List of tasks:
• a. List every scientific (Latin) name that appears in the Oligotoma passage.
• b. Write the next part of the Oligotoma passage, starting after its last sentence.

Provided text:
Oligotoma is a genus of webspinners, insects in the order Embioptera, also known as Embiidina. The type species is Oligotoma saundersii and the type locality the Indian subcontinent. The males have wings but the females are flightless. Embiids are recognisable by the enlarged front tarsi, which contain a large number of silk glands that they use to spin the threads they use for building the tubes and galleries in which they live.

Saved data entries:
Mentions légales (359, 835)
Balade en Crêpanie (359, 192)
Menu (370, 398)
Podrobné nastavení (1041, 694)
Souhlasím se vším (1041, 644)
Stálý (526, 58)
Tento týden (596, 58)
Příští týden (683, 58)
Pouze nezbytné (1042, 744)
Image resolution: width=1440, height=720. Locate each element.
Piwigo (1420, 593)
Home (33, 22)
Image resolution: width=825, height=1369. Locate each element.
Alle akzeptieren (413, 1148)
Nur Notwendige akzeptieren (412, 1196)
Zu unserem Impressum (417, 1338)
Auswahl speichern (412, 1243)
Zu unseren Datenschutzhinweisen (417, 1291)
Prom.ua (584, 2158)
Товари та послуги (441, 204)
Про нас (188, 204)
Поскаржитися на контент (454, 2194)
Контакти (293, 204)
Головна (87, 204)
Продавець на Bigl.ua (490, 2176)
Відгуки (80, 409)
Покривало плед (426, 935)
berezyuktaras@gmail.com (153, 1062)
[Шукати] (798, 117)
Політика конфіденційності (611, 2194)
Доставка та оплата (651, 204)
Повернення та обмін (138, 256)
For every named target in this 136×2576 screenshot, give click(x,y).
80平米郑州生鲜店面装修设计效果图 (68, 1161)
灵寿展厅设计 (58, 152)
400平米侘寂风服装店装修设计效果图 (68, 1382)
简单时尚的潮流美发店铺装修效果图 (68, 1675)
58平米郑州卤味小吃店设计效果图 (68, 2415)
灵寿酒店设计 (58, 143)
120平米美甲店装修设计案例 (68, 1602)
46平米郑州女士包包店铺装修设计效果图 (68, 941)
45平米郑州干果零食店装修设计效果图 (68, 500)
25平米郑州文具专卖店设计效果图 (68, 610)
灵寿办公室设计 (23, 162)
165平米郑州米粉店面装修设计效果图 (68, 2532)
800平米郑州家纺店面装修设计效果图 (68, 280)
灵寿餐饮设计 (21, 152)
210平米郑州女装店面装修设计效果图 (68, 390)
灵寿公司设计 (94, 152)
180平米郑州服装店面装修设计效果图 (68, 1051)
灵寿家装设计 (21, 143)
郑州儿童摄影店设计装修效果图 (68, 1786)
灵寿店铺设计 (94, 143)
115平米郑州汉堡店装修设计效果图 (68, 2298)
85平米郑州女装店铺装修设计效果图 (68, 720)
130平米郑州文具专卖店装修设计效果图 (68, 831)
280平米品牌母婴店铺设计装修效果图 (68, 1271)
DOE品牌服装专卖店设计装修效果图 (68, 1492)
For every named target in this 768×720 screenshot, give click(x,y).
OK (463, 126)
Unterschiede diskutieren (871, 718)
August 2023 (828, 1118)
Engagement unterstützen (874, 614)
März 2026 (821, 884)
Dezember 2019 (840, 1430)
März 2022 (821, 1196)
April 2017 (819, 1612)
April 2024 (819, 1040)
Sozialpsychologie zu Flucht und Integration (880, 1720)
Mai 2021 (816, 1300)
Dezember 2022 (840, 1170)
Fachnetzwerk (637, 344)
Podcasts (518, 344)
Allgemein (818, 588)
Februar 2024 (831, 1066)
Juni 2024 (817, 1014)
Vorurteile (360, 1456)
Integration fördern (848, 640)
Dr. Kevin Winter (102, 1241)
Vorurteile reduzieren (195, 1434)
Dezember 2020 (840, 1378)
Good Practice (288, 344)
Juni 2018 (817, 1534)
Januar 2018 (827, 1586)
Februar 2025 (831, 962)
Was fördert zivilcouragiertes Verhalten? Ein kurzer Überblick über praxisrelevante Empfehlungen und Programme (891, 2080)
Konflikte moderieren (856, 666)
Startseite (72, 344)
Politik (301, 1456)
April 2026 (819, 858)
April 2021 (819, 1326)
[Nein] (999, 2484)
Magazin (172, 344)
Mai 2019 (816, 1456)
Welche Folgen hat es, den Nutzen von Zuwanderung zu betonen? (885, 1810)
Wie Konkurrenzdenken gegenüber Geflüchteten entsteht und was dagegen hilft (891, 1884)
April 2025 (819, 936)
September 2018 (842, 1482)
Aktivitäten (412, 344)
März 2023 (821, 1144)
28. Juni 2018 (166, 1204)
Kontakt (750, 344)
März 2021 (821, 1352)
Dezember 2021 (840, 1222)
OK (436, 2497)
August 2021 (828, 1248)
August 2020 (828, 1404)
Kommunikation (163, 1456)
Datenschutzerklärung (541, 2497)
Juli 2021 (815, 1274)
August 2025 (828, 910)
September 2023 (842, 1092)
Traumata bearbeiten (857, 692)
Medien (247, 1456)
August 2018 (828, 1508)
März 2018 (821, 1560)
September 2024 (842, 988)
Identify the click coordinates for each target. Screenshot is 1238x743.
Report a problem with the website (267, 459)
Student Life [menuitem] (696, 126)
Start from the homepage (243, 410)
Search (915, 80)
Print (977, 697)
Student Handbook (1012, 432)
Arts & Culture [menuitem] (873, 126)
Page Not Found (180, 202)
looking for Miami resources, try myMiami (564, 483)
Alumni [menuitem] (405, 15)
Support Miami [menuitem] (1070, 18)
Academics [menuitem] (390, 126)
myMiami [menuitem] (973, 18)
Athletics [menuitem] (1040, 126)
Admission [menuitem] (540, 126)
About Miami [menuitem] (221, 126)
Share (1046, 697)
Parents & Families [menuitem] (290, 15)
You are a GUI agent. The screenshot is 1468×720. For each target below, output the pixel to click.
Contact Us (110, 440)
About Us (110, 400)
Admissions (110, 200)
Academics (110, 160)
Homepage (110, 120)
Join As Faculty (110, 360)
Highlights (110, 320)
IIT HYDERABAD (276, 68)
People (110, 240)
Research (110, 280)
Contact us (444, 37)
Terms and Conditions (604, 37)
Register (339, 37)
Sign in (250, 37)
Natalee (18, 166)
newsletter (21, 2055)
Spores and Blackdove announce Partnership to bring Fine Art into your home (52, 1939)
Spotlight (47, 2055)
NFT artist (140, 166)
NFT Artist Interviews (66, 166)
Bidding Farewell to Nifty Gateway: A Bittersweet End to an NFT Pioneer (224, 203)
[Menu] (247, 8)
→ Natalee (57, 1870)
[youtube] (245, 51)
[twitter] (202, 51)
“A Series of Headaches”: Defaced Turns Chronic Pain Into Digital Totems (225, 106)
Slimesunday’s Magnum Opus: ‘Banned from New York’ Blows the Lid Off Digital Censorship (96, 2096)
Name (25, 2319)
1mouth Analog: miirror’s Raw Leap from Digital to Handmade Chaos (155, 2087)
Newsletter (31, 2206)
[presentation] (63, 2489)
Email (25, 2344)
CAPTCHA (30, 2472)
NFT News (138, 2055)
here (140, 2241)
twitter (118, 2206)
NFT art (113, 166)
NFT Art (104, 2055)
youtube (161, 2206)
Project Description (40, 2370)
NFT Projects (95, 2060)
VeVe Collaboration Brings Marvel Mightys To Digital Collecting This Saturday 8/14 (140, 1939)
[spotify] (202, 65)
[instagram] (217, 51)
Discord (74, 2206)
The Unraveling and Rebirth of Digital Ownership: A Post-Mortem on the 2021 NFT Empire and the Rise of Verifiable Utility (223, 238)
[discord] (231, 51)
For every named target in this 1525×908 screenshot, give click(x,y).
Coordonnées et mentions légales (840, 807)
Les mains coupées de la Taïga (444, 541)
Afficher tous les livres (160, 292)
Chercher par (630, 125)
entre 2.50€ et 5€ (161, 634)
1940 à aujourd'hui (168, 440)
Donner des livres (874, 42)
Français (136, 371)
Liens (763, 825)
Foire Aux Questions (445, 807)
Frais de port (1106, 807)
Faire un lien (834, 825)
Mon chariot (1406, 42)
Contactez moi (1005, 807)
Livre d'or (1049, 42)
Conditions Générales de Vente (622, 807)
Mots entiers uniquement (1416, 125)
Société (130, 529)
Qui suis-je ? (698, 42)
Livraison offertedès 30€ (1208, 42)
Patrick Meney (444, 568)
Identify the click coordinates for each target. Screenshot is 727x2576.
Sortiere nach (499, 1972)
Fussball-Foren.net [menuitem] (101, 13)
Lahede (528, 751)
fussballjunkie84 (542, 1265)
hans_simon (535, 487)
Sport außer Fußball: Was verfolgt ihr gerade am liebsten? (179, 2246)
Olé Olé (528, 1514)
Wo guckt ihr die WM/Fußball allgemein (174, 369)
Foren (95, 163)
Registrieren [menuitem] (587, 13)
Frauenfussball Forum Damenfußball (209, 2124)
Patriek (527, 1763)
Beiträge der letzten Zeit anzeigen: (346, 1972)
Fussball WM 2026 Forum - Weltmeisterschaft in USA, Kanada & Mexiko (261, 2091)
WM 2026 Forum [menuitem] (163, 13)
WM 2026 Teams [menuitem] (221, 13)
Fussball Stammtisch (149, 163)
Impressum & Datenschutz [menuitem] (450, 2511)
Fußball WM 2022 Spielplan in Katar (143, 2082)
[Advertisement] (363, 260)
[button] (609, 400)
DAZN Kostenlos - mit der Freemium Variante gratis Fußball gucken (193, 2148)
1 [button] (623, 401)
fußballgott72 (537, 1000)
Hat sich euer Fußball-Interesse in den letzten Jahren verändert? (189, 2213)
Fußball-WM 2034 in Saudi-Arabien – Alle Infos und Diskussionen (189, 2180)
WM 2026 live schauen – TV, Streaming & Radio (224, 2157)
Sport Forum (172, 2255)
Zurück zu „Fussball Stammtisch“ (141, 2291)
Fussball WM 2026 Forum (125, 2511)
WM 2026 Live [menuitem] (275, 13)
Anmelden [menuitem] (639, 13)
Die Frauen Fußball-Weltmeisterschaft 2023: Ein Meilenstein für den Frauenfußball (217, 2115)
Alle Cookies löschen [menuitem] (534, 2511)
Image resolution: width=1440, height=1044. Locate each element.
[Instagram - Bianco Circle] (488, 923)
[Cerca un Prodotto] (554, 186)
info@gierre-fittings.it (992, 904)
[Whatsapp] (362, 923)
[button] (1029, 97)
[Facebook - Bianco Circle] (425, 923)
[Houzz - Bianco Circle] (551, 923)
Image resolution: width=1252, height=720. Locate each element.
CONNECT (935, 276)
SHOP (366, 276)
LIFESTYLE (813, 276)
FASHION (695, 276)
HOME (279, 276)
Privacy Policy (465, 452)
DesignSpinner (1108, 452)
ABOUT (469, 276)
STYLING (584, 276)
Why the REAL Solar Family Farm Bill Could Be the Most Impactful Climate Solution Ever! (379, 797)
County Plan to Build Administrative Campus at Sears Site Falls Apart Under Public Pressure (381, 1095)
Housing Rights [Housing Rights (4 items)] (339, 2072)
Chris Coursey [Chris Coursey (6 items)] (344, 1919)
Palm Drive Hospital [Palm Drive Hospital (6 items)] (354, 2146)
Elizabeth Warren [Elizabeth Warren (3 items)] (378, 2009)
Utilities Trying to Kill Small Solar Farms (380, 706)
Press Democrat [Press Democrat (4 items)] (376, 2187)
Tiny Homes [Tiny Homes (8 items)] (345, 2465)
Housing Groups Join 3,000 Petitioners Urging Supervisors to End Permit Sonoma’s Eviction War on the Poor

Answers to each task:
• a. Oligotoma, Embioptera, Embiidina, Oligotoma saundersii

• b.
==Species==
The Embioptera Species File lists the following species:-

- Oligotoma albertisi Navás, 1930
- Oligotoma approximans Davis, 1938
- Oligotoma aurea Ross, 1948
- Oligotoma brunnea Ross, 1948
- Oligotoma burmana Ross, 2007
- Oligotoma davisi Ross, 1948
- Oligotoma dharwariana Bradoo, 1971
- Oligotoma falcis Ross, 1943
- Oligotoma glauerti Tillyard, 1923
- Oligotoma greeniana Enderlein, 1912
- Oligotoma gurneyi Froggatt, 1904
- Oligotoma hollandia Ross, 1948
- Oligotoma humbertiana (Saussure, 1896)
- Oligotoma inaequalis Banks, 1924
- Oligotoma insularis McLachlan, 1877
- Oligotoma josephii Bradoo, 1971
- Oligotoma mandibulata Ross, 1948
- Oligotoma maritima Ross, 1948
- Oligotoma michaeli McLachlan, 1877
- Oligotoma nigra Hagen, 1885
- Oligotoma oculata Ross, 1948
- Oligotoma saundersii (Westwood, 1837)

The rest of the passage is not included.